Los Carmelos de Francia, conmovidos por la miseria del de Hanoi, se unieron para proporcionarle los medios de levantar un muro de clausura lo bastante elevado para impedir que los ladrones entren en el monasterio.
NOTAS:
1 En su carta del 20 de enero, contaba así el P. Roulland su llegada a la misión: «Como usted lo ha hecho, voy a escribir en todas las líneas para no desperdiciar papel. Y con el permiso de nuestra Madre, le diré dos palabras nada más sobre mi querido Su-Tchuen oriental. Llego a las fronteras de esta provincia, recito el Te Deum y ofrezco a Dios todo lo que soy y lo que tengo; pienso en santa Teresa, que decía: o padecer, o morir. ¿Por qué han venido estas palabras a mi mente? No tardé en tener la explicación. Le contaré lo ocurrido, y verá cómo me da la razón. En cuanto acabé de hacer mi ofrenda, tuve que acostarme. Después de dos días, bajamos a Kouy-Fou, a casa de un compañero. Mi malestar iba en aumento, así que llamamos al médico chino, pues europeos aquí no hay más que el Padre.
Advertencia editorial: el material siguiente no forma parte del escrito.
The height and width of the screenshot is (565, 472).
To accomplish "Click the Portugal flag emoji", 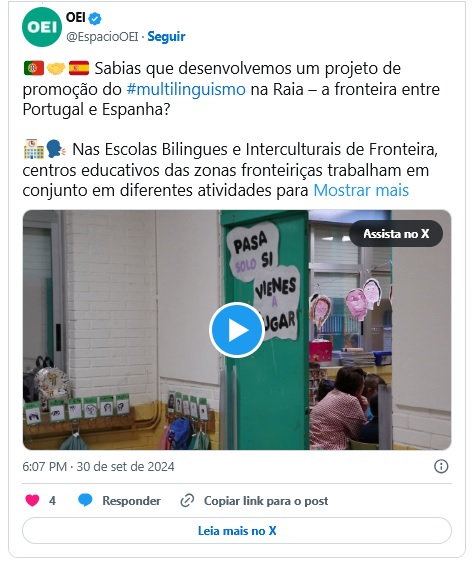I will coord(34,68).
Se me declara incapaz de continuar el viaje; adiós, pues, a mis compañeros de viaje. Diez días después se declara la fiebre, una fiebre muy alta, especie de tributo que tengo que pagar al clima. Me paso diez días delirando, pero, al parecer, lo que dije sólo fueron cosas de hacer reír. El primer médico me desahucia; viene un segundo médico, que había sido perseguido por la fe, y me administra una fuerte dosis de quinina. La fiebre, que, si es
continua, suele ser mortal, en mí se hace periódica y comienza a notarse una mejoría. Hoy estoy ya casi curado. Estos fueron los hechos. Y ésta es mi conclusión: a la oración de las personas que se preocupan por mí, y sobre todo a las suyas, debo yo el no haber cantado mi Nunc dimittis al llegar a mi misión. (...) Le había dicho que el día de Navidad celebraría un Misa a su intención, y ése día estaba en cama. Cumpliré mi promesa lo antes que pueda» (LC 173).
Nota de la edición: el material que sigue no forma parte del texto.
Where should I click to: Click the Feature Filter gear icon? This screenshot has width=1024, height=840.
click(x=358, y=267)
2 «Tarjeta de visita» escrita en caracteres chinos.
3 Vie et correspondance de J. Théophane Vénard. Esta lectura está en el origen de una de las «grandes amistades» de Teresa. De ella dimanará un verdadero consuelo y un motivo de aliento para la carmelita enferma y moribunda; cf CA 21/26.5.1.
4 Poesía A Teófano Vénard (PN 47, 2/2/1897).
Fuente: Obras completas, santa Teresa de Lisieux, cartas.